In den achtziger Jahren war noch nicht vorauszusehen, ob Madonna nur ein kurzer Pop-Komet sein würde, der mal eben vorüber schweift oder ob sie bleiben würde, ein Fixstern am Himmel des Musikgeschäfts. Und in gewisser Weise bin ich stolz, dass ich sie mir als Leitstern für bestimmte Ziele in meinem Leben erwählt habe, denn sie ist immer noch  – da.

Lange bevor ich Drehbücher oder Bücher geschrieben habe oder im Filmbusiness arbeitete, hat mich beeindruckt, wie stimmig das Gesamtpaket, die Marke Madonna, ist

Mit dieser wilden Mischung von Stilen und Auftritten, Ansichten und Kostümen, Freund:innen und Fangruppen ist mir Madonna ganz nah. Und auch mit dem Wunsch, sich nicht festzulegen.

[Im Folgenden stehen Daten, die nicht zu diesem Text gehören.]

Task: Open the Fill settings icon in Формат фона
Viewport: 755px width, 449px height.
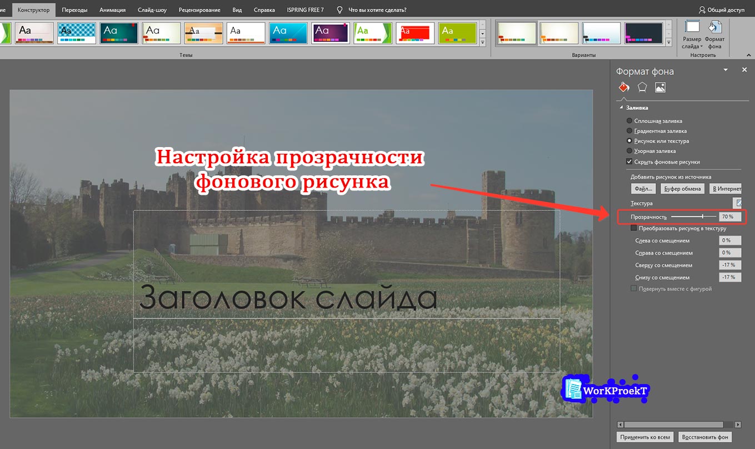Action: pyautogui.click(x=623, y=87)
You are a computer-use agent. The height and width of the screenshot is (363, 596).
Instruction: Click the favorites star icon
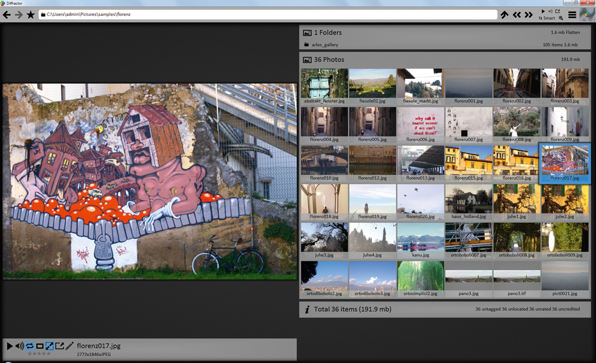click(31, 15)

Von Madonna habe ich gelernt, dass es geht: etliche Facetten zu zeigen und trotzdem eine Haltung einzunehmen. Unkonventionell, laut, zickig, aber auch feministisch, engagiert und emphatisch zu sein. Im Grunde: Das zu sein, was man gerade sein möchte. Egal, was anderes von einem Denken oder worauf sie dich gerne festlegen wollen.

#Bold

Kurz: Wenn ich mir eine große Schwester auswählen könnte, wäre es Madonna.

Du hast mir viel beigebracht. Thank u.